Gaia space telescope plots a billion stars
The most precise map of the night sky ever assembled is taking shape, reports BBC.
Astronomers working on the Gaia space telescope are releasing a first tranche of data recording the position and brightness of over a billion stars.
And for some two million of these objects, their distance and sideways motion across the heavens has also been accurately plotted.
Gaia's mapping effort is already unprecedented in scale, but it still has several years to run.
Remarkably, scientists say the store of information even now is too big for them to sift, and they are appealing for the public's help in making discoveries.
A web portal has been opened where anyone can play with Gaia data and look for novel phenomena.

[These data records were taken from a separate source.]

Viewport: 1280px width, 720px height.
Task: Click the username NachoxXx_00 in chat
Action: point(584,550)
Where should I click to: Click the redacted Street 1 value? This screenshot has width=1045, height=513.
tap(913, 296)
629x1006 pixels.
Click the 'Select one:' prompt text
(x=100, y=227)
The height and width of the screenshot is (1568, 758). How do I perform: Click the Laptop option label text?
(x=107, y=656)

When a group of schoolchildren showed the BBC how to do it last week, they stumbled across a supernova - an exploded star.

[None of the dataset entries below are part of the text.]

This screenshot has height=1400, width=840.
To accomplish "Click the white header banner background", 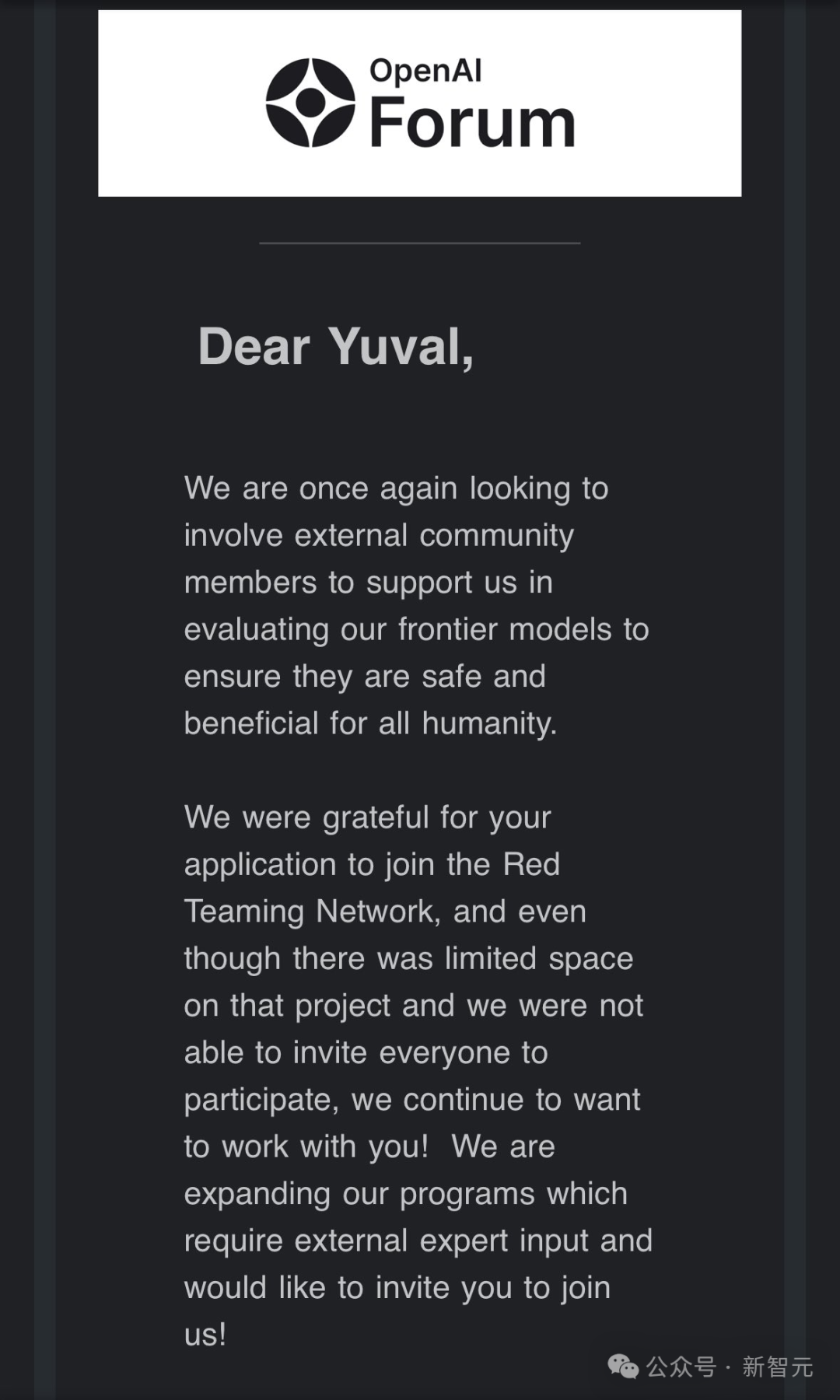I will pyautogui.click(x=420, y=103).
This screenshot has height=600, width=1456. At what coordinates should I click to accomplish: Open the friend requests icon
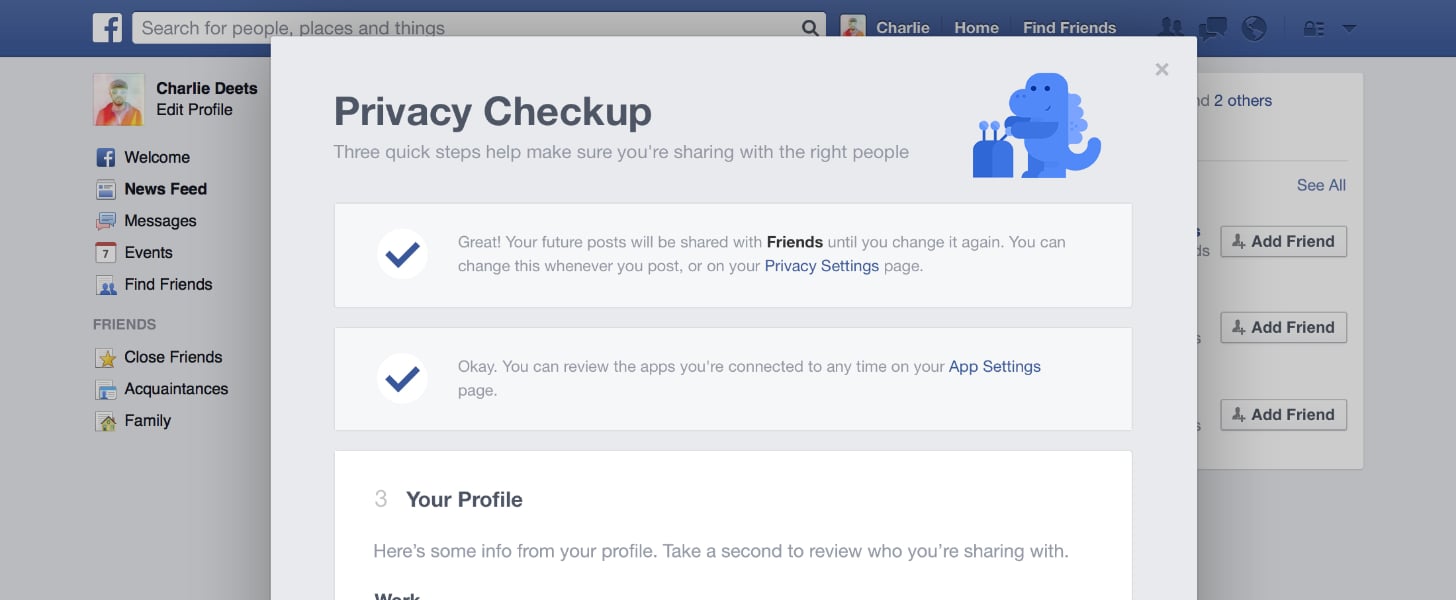pos(1170,27)
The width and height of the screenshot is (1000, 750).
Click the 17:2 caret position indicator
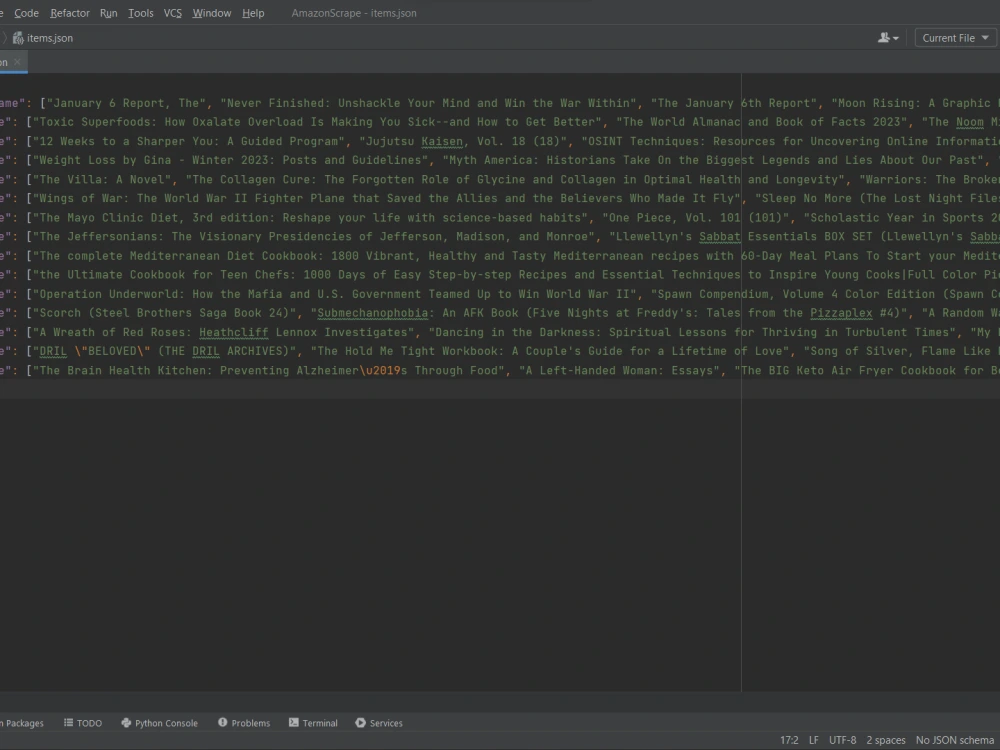click(789, 739)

The European Space Agency (Esa) launched its Gaia mission in 2013.
Its goal was to update and extend the work of a previous satellite from the 1980s/90s called Hipparcos.

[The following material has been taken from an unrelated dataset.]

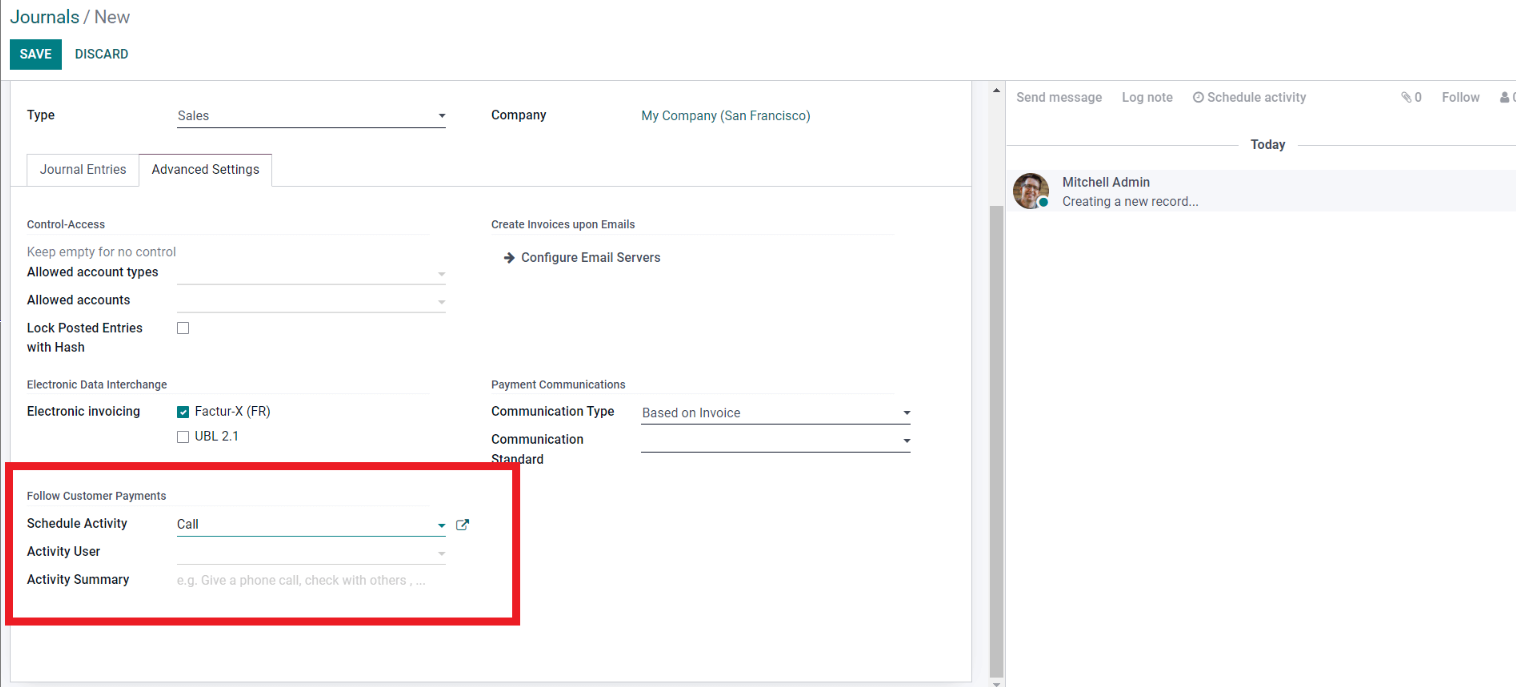Select the Advanced Settings tab

coord(205,170)
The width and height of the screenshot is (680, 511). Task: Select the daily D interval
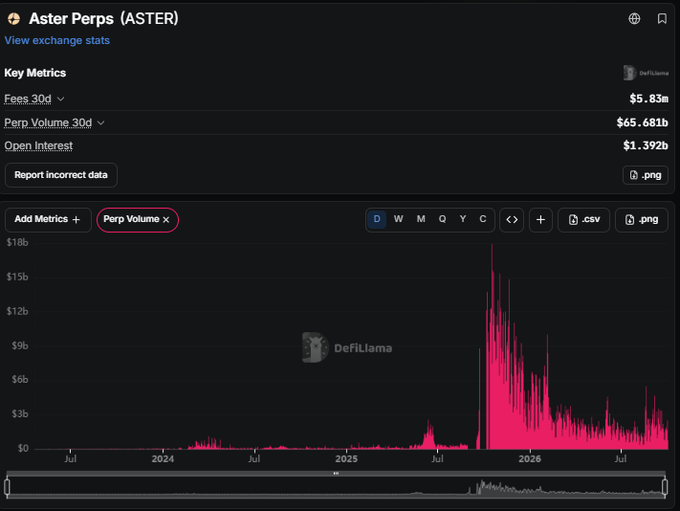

This observatory made the go-to Milky Way catalogue for its time - an astonishing chart of our cosmic neighbourhood.
It mapped the precise position, brightness, distance and proper motion (that sideways movement on the sky) of 100,000 stars.
Gaia, with its first release of data, has just increased that haul 20-fold.
It is a function of the leap in technology, of course.
The new mission actually carries two telescopes, which it scans across the Milky Way from a location about 1.5 million km from Earth.
By the end of five years of operations the 100,000 stars fully profiled by Hipparcos should become a billion in the Gaia catalogue.